── ENTRIES ──

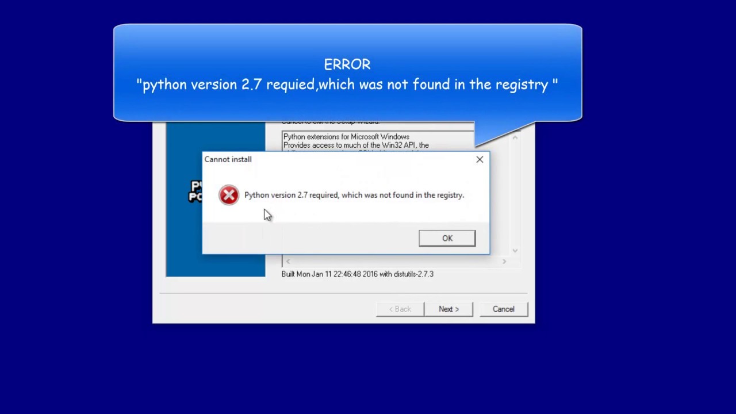Click the description box scroll-down arrow

point(515,251)
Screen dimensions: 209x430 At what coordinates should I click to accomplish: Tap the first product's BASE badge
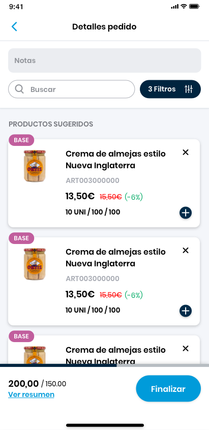click(21, 140)

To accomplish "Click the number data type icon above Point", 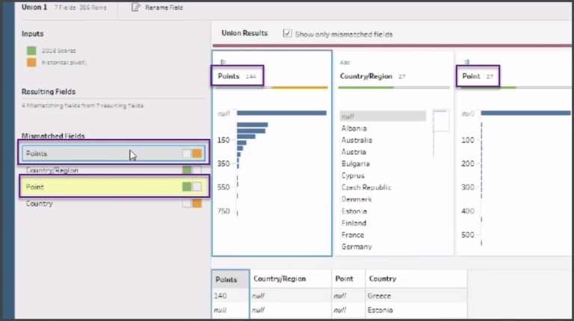I will (x=466, y=62).
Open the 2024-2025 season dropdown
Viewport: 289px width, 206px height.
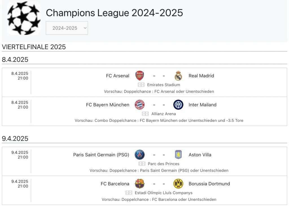point(67,28)
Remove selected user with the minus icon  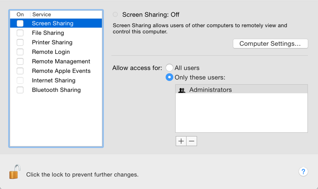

───

[WRITTEN TASK] Set down verbatim every line of the records from the line containing "Open the 2024-2025 season dropdown" up to and including the final line of the records, omitting the pictures.

[PROBLEM SOLUTION]
Open the 2024-2025 season dropdown
Viewport: 289px width, 206px height.
point(67,28)
Remove selected user with the minus icon  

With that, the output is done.